#### Exercise aim:
Since pictures are not part of the copy, please output only the lines from the one with "This screenshot has" through the end of the data below, exactly as written.

Data items:
#####

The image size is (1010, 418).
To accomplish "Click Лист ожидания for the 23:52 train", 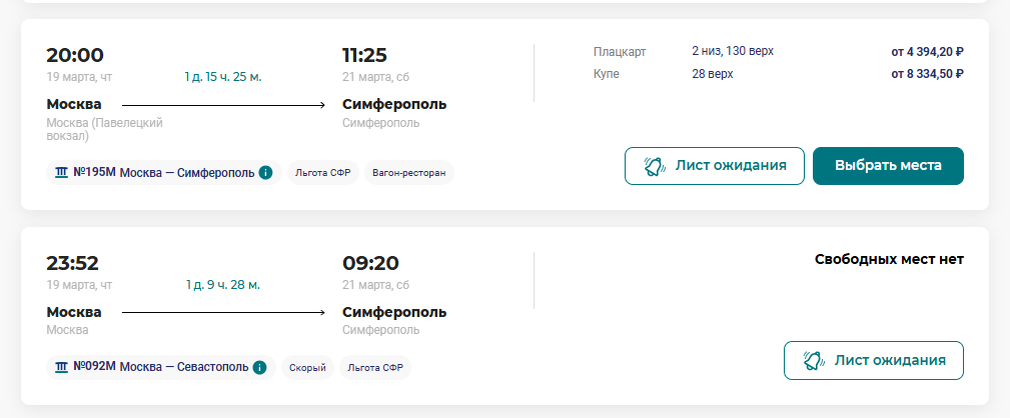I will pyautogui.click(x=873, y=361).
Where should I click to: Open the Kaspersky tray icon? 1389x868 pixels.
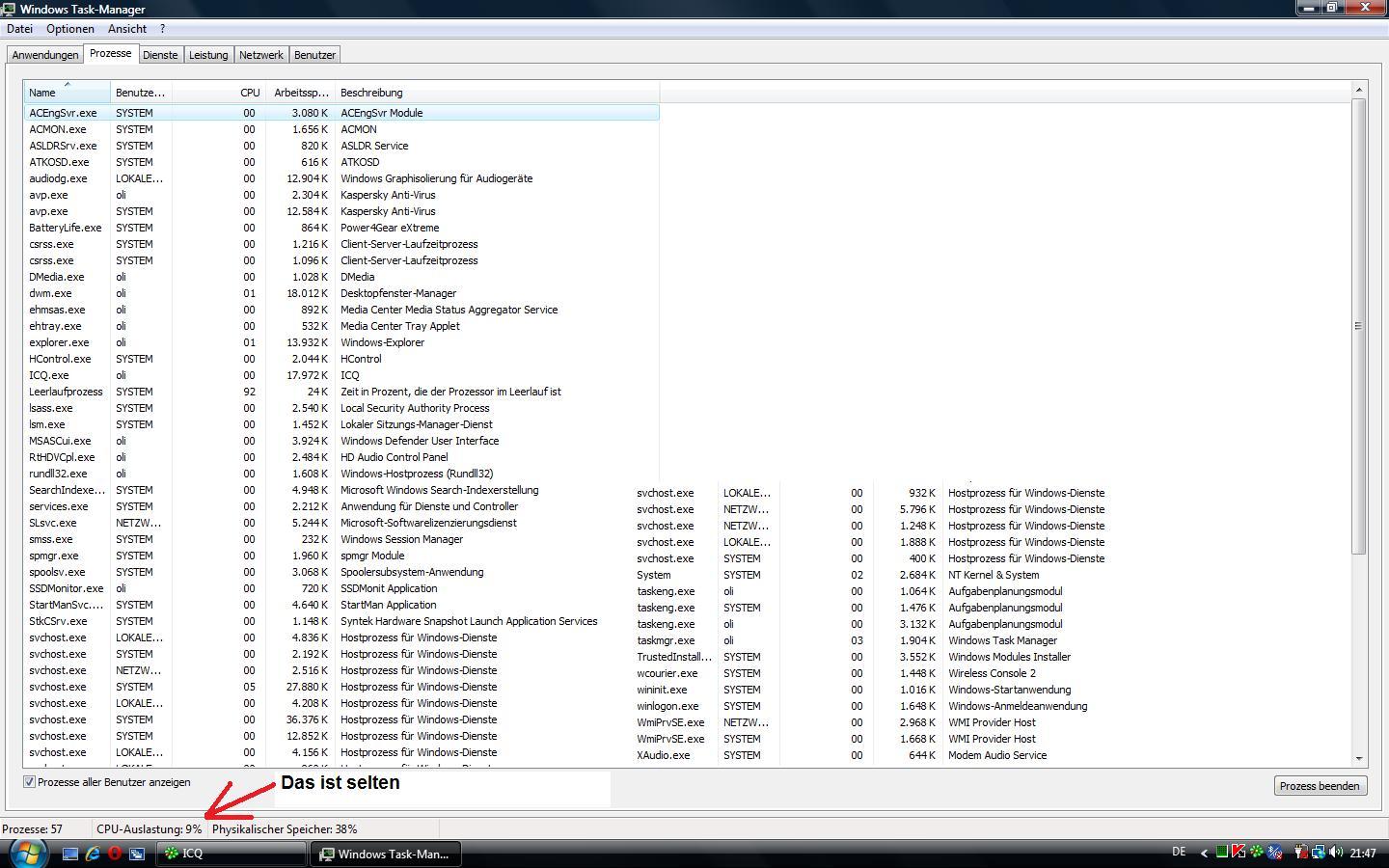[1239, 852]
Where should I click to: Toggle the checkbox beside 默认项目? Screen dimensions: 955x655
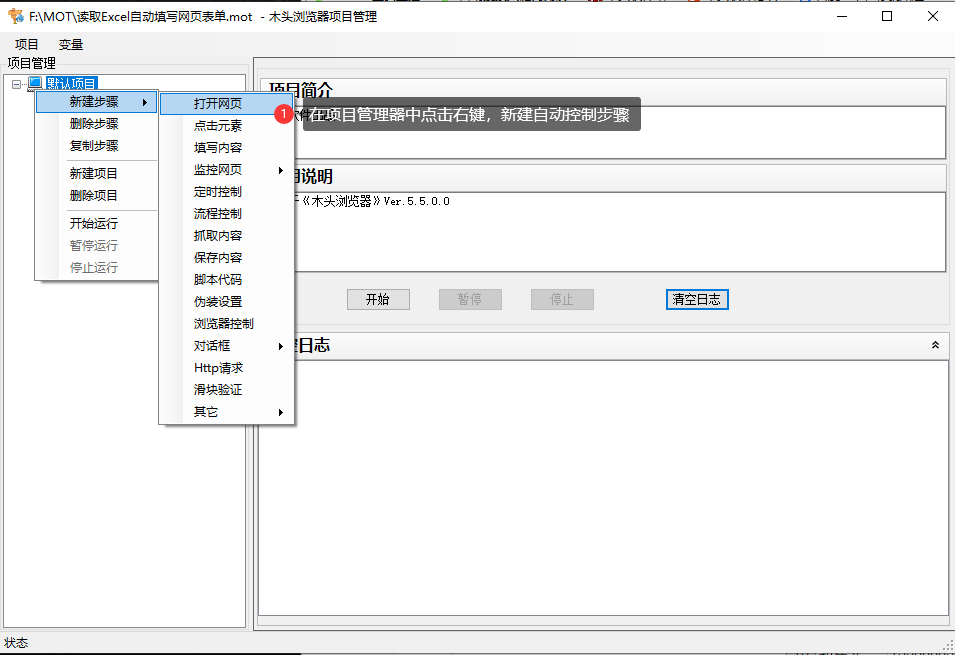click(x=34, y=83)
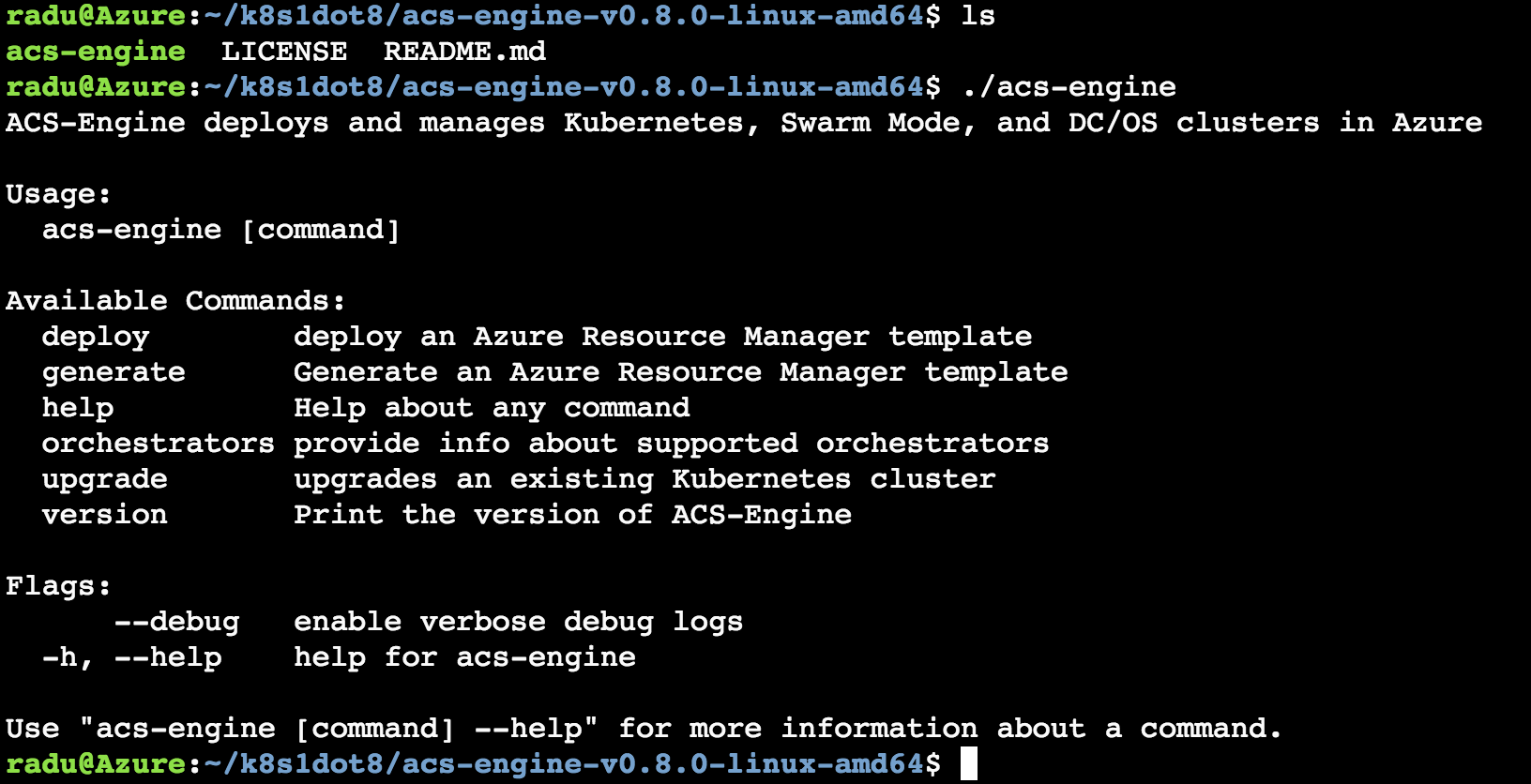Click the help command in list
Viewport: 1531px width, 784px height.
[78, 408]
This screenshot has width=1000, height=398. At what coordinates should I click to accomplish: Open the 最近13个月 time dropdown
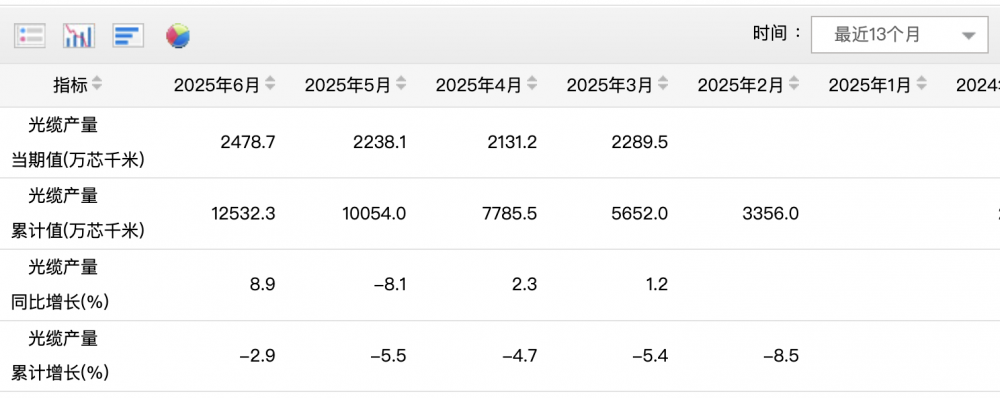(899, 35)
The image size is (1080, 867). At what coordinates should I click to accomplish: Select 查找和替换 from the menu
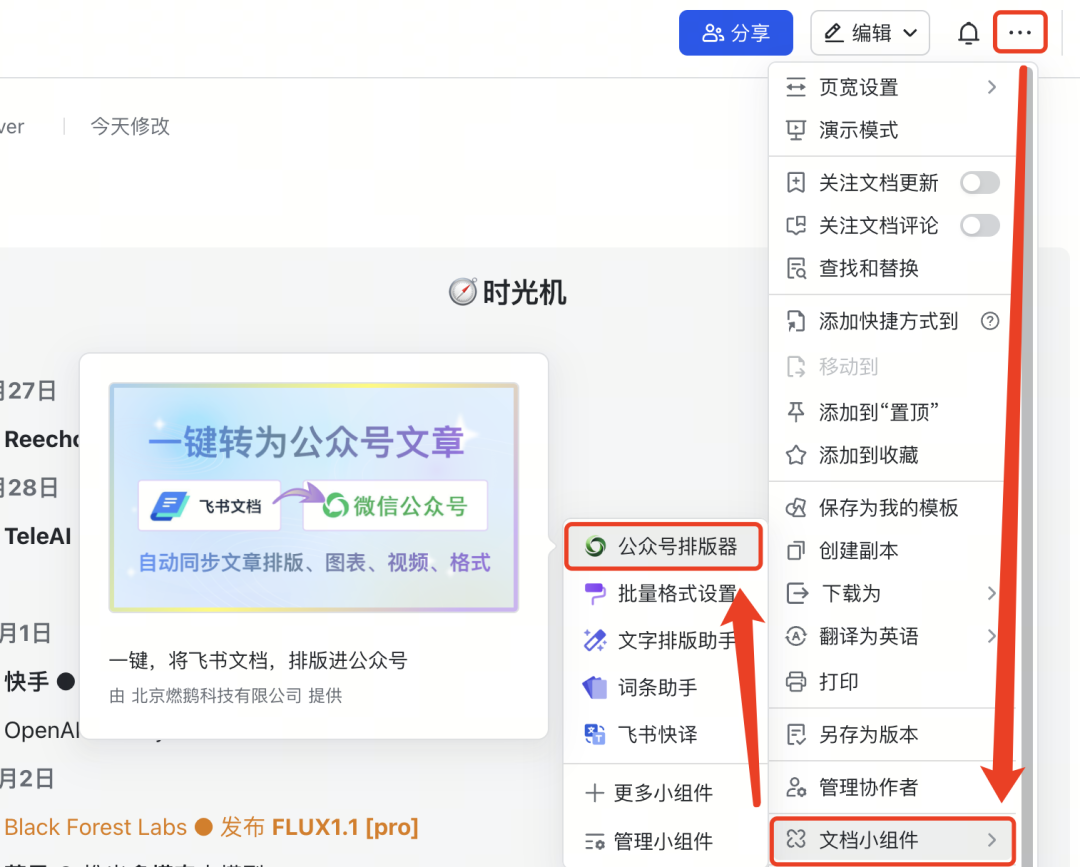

#####

#### Answer:
This screenshot has width=1000, height=398. At what coordinates should I click to accomplish: Open the 最近13个月 time dropdown
(899, 35)
The image size is (1080, 867). At what coordinates should I click to accomplish: Select 查找和替换 from the menu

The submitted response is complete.